Nomeada como PEC 32/2022, a PEC do Estouro já conta, até a última atualização, com 28 assinaturas registradas – ou seja, mais que as 27 assinaturas necessárias para o início da tramitação na Casa.

Agora, a proposta aguarda despacho da Mesa Diretora do Senado para a CCJ (Comissão de Constituição e Justiça) da Casa. Caberá ao presidente do colegiado, o senador Davi Alcolumbre (União Brasil-AP), definir quem será o relator da proposta. A expectativa é que o próprio Alcolumbre seja o relator da PEC.

Na tarde desta segunda-feira (28), o projeto foi protocolado na Casa pelo senador Marcelo Castro (MDB-PI), que é relator-geral do Orçamento de 2023. O texto é praticamente o mesmo da minuta apresentada pela transição de governo no último dia 16.

Está previsto um gasto extrateto que pode chegar a R$ 198 bilhões – R$ 175 bilhões que seriam destinados para o novo Bolsa Família (antigo Auxílio Brasil) acrescidos de R$ 23 bilhões para investimentos prioritários para o novo governo.
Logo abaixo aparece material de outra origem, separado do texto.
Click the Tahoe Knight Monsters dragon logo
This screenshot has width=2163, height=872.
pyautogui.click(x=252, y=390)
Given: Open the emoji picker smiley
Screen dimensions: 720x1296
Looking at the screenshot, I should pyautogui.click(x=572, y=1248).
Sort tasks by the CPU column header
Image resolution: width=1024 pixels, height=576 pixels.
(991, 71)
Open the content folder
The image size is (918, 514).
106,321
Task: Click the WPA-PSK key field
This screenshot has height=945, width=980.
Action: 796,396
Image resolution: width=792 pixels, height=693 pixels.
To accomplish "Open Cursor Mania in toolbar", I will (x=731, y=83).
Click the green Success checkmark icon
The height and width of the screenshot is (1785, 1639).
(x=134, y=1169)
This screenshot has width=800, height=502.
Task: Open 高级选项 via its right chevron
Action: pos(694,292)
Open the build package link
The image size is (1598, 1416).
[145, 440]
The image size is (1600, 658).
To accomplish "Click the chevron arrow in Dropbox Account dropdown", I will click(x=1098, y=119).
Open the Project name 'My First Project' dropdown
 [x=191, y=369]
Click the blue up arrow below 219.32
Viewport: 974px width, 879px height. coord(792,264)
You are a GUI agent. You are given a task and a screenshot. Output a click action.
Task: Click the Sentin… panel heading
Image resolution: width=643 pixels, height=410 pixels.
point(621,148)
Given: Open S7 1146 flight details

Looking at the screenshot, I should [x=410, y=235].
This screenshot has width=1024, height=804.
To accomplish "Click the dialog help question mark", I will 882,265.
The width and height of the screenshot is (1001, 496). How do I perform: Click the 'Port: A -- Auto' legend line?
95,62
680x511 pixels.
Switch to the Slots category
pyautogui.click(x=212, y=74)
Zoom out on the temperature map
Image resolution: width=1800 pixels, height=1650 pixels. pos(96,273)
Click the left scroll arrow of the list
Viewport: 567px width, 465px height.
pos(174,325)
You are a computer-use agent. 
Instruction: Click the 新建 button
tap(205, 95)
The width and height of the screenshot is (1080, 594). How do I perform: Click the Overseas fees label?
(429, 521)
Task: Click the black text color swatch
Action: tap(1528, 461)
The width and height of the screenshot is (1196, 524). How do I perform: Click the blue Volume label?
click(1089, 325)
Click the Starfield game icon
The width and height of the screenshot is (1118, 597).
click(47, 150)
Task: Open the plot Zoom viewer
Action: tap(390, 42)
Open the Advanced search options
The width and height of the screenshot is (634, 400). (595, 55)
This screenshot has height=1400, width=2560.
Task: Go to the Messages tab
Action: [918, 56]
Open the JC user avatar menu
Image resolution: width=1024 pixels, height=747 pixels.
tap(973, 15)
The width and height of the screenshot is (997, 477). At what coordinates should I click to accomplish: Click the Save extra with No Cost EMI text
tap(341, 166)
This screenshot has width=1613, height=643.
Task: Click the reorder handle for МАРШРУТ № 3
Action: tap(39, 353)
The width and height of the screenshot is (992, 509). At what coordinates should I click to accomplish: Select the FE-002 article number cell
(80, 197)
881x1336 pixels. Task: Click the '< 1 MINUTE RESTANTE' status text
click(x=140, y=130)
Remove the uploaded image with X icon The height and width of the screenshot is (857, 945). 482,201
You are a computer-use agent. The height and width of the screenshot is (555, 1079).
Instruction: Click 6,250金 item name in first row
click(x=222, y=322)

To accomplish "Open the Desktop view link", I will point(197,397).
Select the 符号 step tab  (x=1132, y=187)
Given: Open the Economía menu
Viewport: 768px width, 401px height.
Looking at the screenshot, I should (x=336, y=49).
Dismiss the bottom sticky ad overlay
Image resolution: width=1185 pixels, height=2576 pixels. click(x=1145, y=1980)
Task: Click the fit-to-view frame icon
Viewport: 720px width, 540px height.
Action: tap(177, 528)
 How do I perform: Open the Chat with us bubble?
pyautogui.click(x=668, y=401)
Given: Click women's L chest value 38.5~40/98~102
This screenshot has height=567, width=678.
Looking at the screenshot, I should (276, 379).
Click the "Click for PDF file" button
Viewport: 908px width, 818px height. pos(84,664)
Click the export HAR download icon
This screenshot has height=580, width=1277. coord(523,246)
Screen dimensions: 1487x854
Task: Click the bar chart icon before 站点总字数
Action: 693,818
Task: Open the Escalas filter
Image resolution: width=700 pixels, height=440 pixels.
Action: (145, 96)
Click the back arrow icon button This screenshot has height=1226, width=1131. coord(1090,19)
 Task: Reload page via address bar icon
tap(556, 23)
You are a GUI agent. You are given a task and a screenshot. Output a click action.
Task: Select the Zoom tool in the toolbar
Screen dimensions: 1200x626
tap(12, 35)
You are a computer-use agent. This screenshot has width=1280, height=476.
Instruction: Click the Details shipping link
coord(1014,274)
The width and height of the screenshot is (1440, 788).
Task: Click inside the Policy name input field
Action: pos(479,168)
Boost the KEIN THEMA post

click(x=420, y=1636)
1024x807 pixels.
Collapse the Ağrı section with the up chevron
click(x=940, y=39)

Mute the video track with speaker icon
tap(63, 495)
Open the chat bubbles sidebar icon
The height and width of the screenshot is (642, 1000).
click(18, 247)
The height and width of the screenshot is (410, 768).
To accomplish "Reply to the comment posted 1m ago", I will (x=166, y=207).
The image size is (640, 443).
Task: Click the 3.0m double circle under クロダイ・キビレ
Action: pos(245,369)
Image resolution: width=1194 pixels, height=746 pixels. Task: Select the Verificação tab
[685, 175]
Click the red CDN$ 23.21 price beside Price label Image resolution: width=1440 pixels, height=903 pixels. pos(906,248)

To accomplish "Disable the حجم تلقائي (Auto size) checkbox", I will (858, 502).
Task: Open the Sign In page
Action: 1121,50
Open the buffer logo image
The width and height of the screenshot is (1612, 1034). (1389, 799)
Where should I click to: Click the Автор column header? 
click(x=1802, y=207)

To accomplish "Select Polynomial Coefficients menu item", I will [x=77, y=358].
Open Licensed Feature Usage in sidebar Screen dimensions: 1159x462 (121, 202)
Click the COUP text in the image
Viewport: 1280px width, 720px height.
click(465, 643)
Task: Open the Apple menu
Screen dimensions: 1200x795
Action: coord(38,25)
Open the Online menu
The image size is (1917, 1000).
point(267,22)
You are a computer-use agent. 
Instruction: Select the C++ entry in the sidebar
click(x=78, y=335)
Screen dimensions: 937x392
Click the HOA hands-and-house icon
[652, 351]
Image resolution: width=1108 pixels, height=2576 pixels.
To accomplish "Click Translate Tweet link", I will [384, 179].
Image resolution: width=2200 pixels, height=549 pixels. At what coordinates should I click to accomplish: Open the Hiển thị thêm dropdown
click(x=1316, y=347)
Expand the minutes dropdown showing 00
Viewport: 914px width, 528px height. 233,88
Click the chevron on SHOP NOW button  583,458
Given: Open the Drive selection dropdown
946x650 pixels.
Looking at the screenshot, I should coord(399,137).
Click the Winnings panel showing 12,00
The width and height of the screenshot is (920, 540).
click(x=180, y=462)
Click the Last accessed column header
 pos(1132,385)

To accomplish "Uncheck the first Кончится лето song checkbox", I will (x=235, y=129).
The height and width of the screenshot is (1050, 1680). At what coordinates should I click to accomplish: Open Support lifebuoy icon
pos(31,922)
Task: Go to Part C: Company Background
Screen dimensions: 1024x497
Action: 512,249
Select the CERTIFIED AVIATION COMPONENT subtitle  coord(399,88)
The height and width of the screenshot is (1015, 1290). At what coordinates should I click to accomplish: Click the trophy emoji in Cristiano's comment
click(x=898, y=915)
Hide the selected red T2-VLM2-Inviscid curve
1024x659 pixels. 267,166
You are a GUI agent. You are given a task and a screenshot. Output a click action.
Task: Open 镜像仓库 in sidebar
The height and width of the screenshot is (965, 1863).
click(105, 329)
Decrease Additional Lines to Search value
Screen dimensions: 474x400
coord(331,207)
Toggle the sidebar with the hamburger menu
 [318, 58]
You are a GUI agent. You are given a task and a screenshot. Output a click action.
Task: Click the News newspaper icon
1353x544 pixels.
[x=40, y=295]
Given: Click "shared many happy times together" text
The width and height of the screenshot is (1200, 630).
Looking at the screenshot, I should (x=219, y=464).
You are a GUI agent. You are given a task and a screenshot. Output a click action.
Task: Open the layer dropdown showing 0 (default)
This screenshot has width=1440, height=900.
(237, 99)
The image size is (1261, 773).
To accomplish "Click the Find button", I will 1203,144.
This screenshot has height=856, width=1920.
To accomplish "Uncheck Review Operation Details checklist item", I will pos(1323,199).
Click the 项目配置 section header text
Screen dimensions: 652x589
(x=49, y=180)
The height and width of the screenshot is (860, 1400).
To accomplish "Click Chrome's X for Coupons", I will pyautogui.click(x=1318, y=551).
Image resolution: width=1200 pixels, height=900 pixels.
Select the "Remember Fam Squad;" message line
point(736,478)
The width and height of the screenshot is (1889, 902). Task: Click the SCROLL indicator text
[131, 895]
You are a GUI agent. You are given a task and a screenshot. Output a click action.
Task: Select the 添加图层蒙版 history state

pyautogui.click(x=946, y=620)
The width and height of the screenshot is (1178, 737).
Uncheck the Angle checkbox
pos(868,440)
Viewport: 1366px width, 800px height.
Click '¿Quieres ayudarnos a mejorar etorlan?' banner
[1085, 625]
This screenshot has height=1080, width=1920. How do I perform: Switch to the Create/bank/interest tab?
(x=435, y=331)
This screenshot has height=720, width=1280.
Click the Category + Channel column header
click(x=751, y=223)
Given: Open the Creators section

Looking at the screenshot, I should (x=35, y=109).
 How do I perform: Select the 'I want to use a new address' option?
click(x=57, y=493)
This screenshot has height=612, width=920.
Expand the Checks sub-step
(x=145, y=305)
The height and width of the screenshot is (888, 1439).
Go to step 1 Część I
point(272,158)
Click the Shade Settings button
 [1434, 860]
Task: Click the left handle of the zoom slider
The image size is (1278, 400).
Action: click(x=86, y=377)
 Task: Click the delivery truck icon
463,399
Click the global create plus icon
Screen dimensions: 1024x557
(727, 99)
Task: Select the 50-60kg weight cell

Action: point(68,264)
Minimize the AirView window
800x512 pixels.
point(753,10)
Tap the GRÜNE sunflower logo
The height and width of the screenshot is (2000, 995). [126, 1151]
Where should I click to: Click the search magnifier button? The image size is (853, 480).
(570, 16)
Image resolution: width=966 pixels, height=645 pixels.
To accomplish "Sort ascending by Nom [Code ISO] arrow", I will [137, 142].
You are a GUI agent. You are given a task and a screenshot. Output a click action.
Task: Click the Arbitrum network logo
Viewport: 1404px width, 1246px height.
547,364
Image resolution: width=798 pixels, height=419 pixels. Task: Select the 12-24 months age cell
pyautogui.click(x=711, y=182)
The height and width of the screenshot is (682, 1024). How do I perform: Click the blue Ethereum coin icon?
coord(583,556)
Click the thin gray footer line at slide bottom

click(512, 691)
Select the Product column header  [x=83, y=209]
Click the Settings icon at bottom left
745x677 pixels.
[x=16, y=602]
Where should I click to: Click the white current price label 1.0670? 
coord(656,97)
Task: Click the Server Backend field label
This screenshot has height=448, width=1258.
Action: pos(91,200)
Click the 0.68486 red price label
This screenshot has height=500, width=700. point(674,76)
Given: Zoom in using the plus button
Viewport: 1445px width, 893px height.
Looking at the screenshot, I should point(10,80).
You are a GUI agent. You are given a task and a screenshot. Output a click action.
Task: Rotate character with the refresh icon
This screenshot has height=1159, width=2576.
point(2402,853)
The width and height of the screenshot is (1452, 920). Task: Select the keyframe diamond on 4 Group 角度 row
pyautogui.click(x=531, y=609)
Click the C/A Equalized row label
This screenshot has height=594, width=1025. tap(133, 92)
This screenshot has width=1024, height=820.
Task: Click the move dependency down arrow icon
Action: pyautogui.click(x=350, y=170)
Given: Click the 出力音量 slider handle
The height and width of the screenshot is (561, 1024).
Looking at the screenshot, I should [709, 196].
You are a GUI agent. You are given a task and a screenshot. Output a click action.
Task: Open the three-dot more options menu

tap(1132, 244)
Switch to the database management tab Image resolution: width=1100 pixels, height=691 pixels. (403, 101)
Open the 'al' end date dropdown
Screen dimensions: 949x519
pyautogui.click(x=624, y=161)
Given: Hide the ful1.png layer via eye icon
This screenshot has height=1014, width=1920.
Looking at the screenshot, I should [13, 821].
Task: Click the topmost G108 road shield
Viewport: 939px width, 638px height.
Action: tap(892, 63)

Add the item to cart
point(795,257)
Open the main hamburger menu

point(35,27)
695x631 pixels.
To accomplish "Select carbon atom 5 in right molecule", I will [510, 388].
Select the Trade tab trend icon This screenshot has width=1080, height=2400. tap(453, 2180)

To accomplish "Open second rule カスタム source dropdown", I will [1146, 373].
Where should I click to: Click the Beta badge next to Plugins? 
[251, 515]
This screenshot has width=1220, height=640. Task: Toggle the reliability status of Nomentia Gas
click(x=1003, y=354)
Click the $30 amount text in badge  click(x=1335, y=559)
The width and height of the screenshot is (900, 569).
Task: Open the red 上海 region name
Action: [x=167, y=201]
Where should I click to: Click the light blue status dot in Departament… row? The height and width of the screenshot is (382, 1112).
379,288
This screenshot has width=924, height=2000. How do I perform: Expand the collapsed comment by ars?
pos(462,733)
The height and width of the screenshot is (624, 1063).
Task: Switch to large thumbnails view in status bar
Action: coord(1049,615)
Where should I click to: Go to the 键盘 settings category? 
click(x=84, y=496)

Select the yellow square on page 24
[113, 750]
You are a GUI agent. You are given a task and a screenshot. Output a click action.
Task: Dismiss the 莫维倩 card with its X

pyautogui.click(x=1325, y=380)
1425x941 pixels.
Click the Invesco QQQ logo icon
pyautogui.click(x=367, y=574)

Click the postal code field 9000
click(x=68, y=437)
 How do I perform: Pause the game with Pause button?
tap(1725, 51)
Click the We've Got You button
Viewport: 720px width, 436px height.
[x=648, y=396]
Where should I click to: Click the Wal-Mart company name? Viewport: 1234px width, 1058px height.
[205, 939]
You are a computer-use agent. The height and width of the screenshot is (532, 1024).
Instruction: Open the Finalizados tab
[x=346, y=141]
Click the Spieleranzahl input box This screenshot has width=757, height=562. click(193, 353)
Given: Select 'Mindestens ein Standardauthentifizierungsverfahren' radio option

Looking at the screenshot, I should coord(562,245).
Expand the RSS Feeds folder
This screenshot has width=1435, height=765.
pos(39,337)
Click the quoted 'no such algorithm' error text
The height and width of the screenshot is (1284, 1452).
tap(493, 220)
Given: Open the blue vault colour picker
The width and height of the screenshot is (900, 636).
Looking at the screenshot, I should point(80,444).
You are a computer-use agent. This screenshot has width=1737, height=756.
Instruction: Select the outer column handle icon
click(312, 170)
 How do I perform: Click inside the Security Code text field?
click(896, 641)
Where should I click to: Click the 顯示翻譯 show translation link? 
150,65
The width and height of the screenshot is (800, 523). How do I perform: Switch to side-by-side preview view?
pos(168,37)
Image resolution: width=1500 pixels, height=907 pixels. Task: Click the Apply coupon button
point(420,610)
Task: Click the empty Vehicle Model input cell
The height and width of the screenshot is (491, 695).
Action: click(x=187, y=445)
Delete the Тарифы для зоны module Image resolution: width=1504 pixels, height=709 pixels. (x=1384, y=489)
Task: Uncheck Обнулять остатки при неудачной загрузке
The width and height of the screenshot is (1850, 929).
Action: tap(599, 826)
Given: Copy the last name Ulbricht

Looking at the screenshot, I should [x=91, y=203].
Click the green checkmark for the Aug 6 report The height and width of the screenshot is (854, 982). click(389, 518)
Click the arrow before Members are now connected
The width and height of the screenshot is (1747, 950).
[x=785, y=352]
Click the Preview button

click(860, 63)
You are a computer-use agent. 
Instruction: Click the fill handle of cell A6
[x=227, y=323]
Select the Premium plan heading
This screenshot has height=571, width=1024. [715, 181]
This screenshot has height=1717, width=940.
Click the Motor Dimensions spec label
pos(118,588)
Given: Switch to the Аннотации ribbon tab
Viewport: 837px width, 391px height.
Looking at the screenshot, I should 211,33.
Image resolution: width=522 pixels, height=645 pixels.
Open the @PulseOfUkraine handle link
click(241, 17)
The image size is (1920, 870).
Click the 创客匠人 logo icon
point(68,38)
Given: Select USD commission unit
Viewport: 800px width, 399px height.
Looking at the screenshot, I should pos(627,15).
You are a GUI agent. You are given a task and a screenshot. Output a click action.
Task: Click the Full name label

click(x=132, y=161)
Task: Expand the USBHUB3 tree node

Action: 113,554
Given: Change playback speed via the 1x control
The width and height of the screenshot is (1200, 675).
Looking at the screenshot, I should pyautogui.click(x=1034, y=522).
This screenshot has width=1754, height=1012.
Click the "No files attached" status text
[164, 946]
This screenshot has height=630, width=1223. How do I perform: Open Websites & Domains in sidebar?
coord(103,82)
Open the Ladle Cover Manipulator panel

A exceção do Bolsa Família em relação ao teto, que na minuta era prevista por tempo indeterminado, foi proposta ao Senado por um prazo de quatro anos. “Estou apresentando hoje a PEC. Porque os prazos estão muito curtos e vamos fazer as negociações enquanto a PEC estiver tramitando”, disse Castro nesta terça-feira (29).

“O texto é aquele texto que foi apresentado pela equipe de transição. Excepcionalizando o Bolsa Família do teto de gastos agora por quatro anos. É o mesmo texto”, disse.

Inicialmente, a ideia do PT era que os recursos destinados a bancar o Bolsa Família ficassem de fora do teto por tempo indeterminado. Porém, após resistências de líderes políticas no Congresso, petistas e aliados preferiram enviar o texto com a duração de quatro anos. Ainda assim, sabem que também deverão ter que negociar esse prazo, que pode cair a um ou dois anos.